History of Rhododendrons on Bidston Hill

Birkenhead Borough Council purchased Bidston Hill from Lord de Grey Vyner between 1894 and 1908 with funds raised by public subscription matched by Birkenhead Corporation (a total of £30,310).

The present owner is the Education & Cultural Services Department of the Metropolitan Borough of Wirral who employ a part-time ranger with assistance from the ranger at Tam O’Shanter Urban Farm.

Dr Hilary Ash a consultant ecologist with Cheshire Ecological Services and Colin Hayes from English Nature drew up a five-year management plan in 2003  which included a report from Tony Ormond on bird populations and migrants on Bidston Hill. Funding for this plan was raised through the Friends of Bidston Hill with grants from the Neighbourhood Community Chest and the SEED programme (Social, Economic and Environmental Development programme) ‘New Opportunities Fund’.

When Bidston Hill was purchased in 1894, a management committee for Bidston Hill was set up. The minutes of their meetings between 1894 and 1933 are available in the archives section of Birkenhead Town Hall. Entries concerning trees and rhododendrons have been copied in order to find out what plants were introduced and when.

Extracts from these minutes are as follows:

December 2nd 1897: Mr Parkinson (superintendent in charge of all the parks) ordered 200 Rhododendron ponticum, 24 silver birch and 12 Austrian pines. Mr McKee promised 300 rhododendrons for planting in the wood.

March 12th 1900: It was decided to recommend the planting of some Rhododendrons on the North and South West side of the bridge over Vyner Road and to place iron seats in the central walk of the wood and plant Rhododendrons in various places and to alter the line of the walk.

May 21st 1900: The Chairman reported the offer by Mr James McKee of 100 Rhododendrons to be planted in the autumn in the wood (Park Wood).

March 15th 1910: Desirable to plant some Austrian Pines, Rhododendrons and other dwarf shrubs on bare places in the wood.
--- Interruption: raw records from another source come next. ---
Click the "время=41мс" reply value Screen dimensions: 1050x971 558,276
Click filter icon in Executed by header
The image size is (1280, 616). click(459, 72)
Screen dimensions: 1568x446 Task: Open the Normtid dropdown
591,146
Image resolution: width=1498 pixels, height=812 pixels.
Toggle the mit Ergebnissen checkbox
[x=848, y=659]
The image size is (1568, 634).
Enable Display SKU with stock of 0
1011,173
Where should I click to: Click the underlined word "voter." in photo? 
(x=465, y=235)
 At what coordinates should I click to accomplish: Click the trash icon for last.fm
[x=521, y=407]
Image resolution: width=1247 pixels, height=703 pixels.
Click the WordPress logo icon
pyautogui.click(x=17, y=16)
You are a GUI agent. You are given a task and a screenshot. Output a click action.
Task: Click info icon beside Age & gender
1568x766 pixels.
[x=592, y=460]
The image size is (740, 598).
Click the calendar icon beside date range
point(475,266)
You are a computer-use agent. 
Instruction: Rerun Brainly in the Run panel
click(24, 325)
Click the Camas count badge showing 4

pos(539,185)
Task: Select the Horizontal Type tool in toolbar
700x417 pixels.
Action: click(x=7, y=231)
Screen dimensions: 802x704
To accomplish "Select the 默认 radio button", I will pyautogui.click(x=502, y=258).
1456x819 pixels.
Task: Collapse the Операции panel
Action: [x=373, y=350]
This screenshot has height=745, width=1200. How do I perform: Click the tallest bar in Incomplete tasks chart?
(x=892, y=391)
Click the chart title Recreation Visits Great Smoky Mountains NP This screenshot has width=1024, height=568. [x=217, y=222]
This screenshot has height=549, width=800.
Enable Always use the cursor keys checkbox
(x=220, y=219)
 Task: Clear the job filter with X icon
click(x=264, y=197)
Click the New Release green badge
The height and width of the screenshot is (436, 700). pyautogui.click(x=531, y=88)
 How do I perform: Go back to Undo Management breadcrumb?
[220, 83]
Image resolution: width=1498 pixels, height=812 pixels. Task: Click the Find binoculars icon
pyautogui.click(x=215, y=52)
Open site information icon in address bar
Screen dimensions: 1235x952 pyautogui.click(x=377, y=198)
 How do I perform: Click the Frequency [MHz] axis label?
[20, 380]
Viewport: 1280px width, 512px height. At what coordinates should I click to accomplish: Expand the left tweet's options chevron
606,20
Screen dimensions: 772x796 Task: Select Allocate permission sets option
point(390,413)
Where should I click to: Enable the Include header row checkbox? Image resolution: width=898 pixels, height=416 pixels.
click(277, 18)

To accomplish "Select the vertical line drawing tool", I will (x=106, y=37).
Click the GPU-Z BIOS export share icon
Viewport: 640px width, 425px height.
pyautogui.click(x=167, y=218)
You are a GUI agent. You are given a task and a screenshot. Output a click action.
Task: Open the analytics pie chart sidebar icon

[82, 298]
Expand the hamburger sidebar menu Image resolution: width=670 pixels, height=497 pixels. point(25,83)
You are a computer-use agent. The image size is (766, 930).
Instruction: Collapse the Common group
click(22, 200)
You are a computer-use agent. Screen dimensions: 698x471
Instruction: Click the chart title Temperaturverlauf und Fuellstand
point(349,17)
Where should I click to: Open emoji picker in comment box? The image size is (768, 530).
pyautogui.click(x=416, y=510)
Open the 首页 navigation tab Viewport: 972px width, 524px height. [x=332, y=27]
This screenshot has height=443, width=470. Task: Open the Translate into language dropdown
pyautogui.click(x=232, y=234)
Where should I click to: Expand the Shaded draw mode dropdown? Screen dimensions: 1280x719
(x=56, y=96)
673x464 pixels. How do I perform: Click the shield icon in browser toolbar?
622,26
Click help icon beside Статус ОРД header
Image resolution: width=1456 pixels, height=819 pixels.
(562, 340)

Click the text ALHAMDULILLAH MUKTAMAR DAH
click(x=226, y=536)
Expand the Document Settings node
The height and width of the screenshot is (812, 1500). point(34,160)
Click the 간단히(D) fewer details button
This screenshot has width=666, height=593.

November 16th 1910: Important new wood would be planted promptly with Scotch Firs also Spruce and Larch.

January 20th 1916:  The secretary reported he had given permission to Mr & Mrs Colwel to plant 500 bulbs in Western Wood (Park Wood). This was approved.

November 25th 1919: Replanting: It was decided to plant 1000 Scotch Firs, 500 Douglas Firs and 500 Beech trees. It was arranged to be done.

October 23rd 1924: Mr Cowie (the Superintendent) reported that some tree planting was being done under his supervision and he was instructed that any trees planted should be of English kind grown, naturally or in the neighbourhood of the Hill in accordance with the terms of Conveyance of 29th April 1894 between Mr Vyner and the Corporation.

February 24th 1933: General satisfaction was expressed at the improvement of the hill top, wrought by cutting down and clearing away Birch trees and other trees, thus opening out delightful and extensive views as formerly obtained through Park Wood. Mr Cowie was warmly complimented upon the result.

These extracts record that rhododendrons and trees were planted over several years in Park Wood. In order to identify these rhododendrons specifically, reference has been made to specialist rhododendron books where descriptions of the plants and their origins are recorded (see book reference list). Catalogues from the 2 main rhododendron nurseries specialising in importing and breeding rhododendrons were obtained from the RHS Lindley Library in London. These being Standish & Noble at Sunningdale (1850) and Waterers at Knaphill & Bagshot (1936 & 1949/50).

The history of the hardy hybrids as shown in the “History of Hardy Hybrid Rhododendrons” shows that the main species rhododendrons used to breed these hybrids were R. ponticum, R. maximum, R.caucasicum, R.catawbiense, R. arboreum, R.griffithianum and R. thomsonii. By looking at the parentage for the named hardy hybrids, only those which were bred before 1950, preferably in the 19th Century, with parents being of one or more of the seven species listed above were considered as being available for planting in Park Wood at the time that records show rhododendrons were planted.

Various rhododendron books with colour plates (Street, Cox, Sally & Greer etc) were used to compare photographs taken in March-June 2003 of the plants currently growing on the hill. Morna Knottenbelt’s descriptions were compared with the descriptions in the books to see if both photograph and description matched and that the parentage and time of breeding fell within the right period. On this basis she compiled a list of the rhododendron hybrids in Park Wood.

The identification of specific names for each one was a painstaking and lengthy undertaking and it is very difficult to guarantee that they are all correct. There appear to be no records of the specific plants that were planted and historically we know that grafted specimens were frequently used to produce hybrids, which if neglected over many years may revert to the original ponticum stock.

Many of the ponticums seen today in Park Wood may have been planted originally as hybrids with more interesting colours and they too may have reverted to the common R. ponticum. There will also have been natural cross-breeding of the hybrids and ponticums over the last 100 years contributing to many variants of the ponticum rhododendron seen today.